She is, quite simply, Martine.
Even now, in retirement in Marin County, California, Martine wields power. Consider the two-part wine auction, conducted in Hong Kong and New York City in early 2015, that earned an astounding $11.7 million—a return 50 percent higher than presale estimates had predicted.
At the time, it was said that the sale of this impeccable wine collection—an assemblage culled from Martine’s personal stash as well as from collectors who’d been following her lead since the early days—moved the market by commanding previously unheard-of prices. The New York auction, for example, included a case of 1999 Henri Jayer Vosne-Romanée Cros Parantoux that sold for an unprecedented $148,200.
But in an interesting twist, the seller—Martine, of course—had created this very market, years earlier. Because without Martine’s curatorial prowess, producers such as Jayer, Château Rayas, Domaine du Pegau, Emmanuel Rouget, and Méo-Camuzet would not be known to American enophiles.
Martine was the first to discover and bring these labels into the United States. Over the decades, some of her finds have been picked up by other importers—finds like François Jobard and the aforementioned Rouget and Méo-Camuzet—but the fact remains that her imprimatur hangs over every discussion of fine wine in this country.
Becoming a Cultivator
Martine grew up in Paris and started her wine career at the tender age of 10, when she began assisting an aunt in Mâcon during every harvest season. At the same time, she started to build her remarkable ability to blind-taste. “I had always tasted wine at home,” she recalls of her childhood. “And when I started to buy wine, I knew the smell and taste of malolactic fermentation. When a winemaker would ask me what vintage he was pouring, I had no idea—I just answered on instinct—but I was usually correct.”
Five decades ago, most of the European wine imported into the U.S. came from large négociant houses or well-known luxury brands. As far as most Americans knew, Italian wine was Chianti, and French wine was Bordeaux. The idea of exploring the villages of France, seeking out undiscovered small producers and introducing them to American consumers, was downright subversive. But then Martine Saunier moved the United States, in 1964, to marry a San Francisco radiologist. And in 1969, she ditched a successful career in global airline public relations and joined the Bay Area import and wholesale firm Chrissa Imports.

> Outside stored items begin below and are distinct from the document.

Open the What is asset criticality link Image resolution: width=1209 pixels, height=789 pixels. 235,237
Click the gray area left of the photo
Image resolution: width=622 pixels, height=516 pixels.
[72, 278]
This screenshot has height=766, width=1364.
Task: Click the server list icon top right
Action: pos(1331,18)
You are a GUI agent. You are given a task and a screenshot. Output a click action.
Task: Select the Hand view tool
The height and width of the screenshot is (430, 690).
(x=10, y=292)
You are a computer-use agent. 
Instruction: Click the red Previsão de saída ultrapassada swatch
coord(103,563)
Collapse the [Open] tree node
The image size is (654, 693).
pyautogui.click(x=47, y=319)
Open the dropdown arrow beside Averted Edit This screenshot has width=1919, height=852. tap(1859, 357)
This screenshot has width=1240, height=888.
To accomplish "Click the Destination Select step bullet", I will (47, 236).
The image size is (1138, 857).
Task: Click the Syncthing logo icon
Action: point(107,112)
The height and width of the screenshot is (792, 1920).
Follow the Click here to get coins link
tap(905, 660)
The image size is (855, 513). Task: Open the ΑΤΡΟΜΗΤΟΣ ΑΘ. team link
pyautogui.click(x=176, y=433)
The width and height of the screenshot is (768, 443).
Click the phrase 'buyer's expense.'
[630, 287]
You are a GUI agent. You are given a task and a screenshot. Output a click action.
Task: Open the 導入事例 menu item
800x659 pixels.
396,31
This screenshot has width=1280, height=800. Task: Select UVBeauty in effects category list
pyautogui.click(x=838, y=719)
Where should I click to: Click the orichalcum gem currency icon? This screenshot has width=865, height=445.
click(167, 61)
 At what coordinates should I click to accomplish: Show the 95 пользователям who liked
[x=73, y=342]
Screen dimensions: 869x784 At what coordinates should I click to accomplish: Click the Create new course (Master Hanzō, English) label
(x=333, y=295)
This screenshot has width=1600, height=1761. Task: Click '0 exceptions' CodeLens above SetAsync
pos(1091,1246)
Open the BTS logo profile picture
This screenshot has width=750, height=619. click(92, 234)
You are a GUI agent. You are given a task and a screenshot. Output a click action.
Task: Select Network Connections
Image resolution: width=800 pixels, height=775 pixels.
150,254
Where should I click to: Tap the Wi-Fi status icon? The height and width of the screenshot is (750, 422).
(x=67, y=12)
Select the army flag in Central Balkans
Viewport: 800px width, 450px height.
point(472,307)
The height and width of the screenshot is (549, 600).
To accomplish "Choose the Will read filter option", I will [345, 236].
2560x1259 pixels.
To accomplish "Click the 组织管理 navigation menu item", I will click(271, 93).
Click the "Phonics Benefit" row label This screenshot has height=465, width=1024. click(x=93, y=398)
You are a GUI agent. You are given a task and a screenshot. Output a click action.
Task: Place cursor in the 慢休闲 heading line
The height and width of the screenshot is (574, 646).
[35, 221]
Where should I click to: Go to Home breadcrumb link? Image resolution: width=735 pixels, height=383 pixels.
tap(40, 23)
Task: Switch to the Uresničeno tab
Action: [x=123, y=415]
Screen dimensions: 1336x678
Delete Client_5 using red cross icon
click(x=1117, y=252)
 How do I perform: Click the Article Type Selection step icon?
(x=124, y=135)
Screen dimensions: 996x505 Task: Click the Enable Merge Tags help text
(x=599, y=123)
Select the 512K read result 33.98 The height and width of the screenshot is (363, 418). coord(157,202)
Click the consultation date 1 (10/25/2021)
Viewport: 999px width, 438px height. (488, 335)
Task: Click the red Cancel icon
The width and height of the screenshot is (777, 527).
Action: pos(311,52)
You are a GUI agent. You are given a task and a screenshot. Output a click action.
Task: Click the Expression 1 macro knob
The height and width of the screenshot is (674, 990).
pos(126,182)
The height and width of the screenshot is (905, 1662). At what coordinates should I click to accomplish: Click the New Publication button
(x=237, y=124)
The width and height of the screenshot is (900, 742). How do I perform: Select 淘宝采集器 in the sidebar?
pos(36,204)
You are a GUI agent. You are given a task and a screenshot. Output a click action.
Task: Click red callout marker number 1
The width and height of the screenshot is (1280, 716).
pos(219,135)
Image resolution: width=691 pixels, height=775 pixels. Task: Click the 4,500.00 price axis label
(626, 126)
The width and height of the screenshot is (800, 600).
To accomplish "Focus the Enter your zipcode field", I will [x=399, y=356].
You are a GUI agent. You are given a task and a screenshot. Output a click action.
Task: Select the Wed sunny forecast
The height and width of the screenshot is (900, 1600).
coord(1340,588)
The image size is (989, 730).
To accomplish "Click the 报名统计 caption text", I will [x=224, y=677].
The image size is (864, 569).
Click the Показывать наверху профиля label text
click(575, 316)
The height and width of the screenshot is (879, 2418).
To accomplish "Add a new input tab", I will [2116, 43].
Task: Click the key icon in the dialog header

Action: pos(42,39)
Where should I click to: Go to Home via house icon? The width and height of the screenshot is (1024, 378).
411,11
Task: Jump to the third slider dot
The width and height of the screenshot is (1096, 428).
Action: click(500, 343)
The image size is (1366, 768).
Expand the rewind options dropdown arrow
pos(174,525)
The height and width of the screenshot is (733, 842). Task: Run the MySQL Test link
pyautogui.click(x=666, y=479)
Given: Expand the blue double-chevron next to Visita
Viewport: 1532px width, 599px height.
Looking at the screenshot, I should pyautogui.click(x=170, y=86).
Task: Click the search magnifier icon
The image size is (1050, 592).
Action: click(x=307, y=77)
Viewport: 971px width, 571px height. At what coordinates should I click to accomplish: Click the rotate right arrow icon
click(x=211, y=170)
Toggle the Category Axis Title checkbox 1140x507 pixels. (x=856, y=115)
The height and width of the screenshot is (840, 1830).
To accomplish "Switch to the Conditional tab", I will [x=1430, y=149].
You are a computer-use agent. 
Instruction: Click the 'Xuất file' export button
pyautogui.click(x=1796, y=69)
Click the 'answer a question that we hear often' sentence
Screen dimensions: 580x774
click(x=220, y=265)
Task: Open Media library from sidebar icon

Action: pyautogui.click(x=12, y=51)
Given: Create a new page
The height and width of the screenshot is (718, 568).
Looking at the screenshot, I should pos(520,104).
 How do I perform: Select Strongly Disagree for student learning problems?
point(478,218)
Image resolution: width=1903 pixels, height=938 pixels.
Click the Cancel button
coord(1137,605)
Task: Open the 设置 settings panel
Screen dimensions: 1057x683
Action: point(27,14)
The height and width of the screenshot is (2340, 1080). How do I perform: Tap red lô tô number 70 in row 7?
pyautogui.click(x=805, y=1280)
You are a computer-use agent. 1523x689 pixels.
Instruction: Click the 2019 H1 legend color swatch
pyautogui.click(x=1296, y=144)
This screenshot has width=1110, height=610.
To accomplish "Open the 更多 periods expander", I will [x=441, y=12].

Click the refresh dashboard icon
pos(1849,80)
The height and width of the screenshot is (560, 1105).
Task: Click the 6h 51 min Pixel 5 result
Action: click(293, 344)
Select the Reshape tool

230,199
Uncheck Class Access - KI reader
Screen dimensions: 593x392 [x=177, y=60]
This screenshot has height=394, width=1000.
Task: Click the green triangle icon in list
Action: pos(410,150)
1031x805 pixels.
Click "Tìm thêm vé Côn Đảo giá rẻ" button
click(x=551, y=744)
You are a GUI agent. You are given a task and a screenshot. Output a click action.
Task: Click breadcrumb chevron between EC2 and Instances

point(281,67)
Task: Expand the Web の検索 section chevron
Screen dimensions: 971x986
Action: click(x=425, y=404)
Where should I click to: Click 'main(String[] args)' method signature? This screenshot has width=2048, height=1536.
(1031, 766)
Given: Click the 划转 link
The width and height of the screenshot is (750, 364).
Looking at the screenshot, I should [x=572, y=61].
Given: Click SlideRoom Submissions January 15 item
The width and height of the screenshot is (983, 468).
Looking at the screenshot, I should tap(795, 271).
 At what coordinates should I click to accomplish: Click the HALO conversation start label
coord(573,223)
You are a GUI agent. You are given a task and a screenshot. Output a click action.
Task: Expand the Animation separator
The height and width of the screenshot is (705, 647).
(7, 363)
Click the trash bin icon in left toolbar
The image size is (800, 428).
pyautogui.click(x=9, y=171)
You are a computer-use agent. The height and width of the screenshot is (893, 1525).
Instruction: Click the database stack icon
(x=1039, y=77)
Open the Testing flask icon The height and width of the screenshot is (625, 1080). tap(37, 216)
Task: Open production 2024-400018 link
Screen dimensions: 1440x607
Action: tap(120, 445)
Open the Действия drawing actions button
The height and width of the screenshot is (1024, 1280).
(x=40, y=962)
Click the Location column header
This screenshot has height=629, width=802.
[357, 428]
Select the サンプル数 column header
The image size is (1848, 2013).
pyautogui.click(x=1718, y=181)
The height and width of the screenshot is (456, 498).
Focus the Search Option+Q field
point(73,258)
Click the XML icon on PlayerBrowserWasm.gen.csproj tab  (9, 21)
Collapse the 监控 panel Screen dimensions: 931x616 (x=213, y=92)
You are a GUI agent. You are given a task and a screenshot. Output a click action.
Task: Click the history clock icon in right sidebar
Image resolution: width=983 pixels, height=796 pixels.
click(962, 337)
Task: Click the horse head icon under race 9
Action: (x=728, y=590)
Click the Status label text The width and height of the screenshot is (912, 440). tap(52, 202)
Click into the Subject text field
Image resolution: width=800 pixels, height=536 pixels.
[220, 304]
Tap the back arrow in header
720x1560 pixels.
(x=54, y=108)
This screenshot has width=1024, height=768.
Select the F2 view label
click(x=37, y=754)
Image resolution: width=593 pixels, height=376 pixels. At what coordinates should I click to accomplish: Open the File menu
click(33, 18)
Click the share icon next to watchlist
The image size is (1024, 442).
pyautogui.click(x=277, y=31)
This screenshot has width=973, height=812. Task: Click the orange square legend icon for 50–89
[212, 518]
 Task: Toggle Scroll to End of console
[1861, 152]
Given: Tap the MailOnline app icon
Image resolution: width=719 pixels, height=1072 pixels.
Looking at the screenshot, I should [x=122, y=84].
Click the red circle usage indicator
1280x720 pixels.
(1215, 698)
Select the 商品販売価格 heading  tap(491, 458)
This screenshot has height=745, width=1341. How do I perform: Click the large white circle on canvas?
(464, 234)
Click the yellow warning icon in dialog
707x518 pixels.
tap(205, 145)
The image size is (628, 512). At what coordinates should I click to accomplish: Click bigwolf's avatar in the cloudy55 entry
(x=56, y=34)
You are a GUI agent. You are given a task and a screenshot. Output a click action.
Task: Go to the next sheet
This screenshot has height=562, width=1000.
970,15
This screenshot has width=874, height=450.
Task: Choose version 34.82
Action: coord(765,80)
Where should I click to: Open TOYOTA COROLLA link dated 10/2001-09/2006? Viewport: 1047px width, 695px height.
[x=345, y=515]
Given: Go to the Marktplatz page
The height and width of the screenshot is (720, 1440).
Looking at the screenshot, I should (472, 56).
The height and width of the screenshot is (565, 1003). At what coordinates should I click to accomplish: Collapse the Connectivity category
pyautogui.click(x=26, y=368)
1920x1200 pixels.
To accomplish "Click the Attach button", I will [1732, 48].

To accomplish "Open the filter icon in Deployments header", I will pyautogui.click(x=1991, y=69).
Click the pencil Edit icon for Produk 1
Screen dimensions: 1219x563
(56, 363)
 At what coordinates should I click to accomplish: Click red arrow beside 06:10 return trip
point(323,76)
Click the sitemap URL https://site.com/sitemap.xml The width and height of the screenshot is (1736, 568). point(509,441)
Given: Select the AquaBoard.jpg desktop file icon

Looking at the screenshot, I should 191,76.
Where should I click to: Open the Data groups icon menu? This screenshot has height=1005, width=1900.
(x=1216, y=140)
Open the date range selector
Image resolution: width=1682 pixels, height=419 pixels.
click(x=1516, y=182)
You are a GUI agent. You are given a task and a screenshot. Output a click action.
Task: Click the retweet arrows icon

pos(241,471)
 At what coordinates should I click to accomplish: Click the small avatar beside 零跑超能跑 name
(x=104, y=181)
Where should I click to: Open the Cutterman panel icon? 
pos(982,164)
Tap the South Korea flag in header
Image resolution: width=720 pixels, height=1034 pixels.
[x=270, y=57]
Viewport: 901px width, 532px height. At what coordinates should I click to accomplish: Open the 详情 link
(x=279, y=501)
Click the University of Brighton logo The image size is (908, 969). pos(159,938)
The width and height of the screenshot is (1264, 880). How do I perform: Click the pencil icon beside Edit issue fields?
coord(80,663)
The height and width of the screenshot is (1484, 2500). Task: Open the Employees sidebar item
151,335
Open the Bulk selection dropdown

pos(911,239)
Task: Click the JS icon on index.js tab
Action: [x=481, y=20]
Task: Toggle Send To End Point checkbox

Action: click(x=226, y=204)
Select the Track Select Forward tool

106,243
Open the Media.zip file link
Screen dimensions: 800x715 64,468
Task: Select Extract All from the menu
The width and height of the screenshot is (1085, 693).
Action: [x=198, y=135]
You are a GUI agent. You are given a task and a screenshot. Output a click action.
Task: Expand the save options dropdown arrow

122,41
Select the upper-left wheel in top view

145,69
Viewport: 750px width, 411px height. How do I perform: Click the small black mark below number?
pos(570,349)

Before any of the other big-name American boutique importers arrived on the scene, Martine established a revolutionary precedent. While traveling in France during her first year at Chrissa, Martine got a hot tip about a superb vigneron in Châteuneuf-du-Pape. It’s a story that’s been repeated often, but it’s worth retelling. She drove to Louis Reynaud’s estate, waited a couple of hours for him to wake up from his nap, and asked no questions when Monsieur finally appeared, bringing with him a glass with a broken stem—yes, no base—for her to taste from.
Martine closed her eyes and swirled, sniffed, and sipped—first the 1959, then the 1961—out of that broken glass. The wines were spectacular. “I couldn’t believe it,” she recalls now. “I ordered 25 cases of each, with no point of reference, no credit, nothing. I returned to California and told my employer that I’d bought two vintages of Château Rayas for $2.50 a bottle. He said, ‘Are you nuts? That’s the retail price of Châteuneuf-du-Pape in California! If you don’t sell it, you’ll have to pay for it.’”
Undaunted, Martine typed and printed a wine-offer newsletter—another novel concept for the time. She called it Martine’s Wine Cellar and sent it to collectors she knew in the Bay Area. The Château Rayas sold, and before long, it became a cult label. After that, Martine got in the habit of going back to France and driving around in search of talent, often with her mother in the passenger seat to keep her company.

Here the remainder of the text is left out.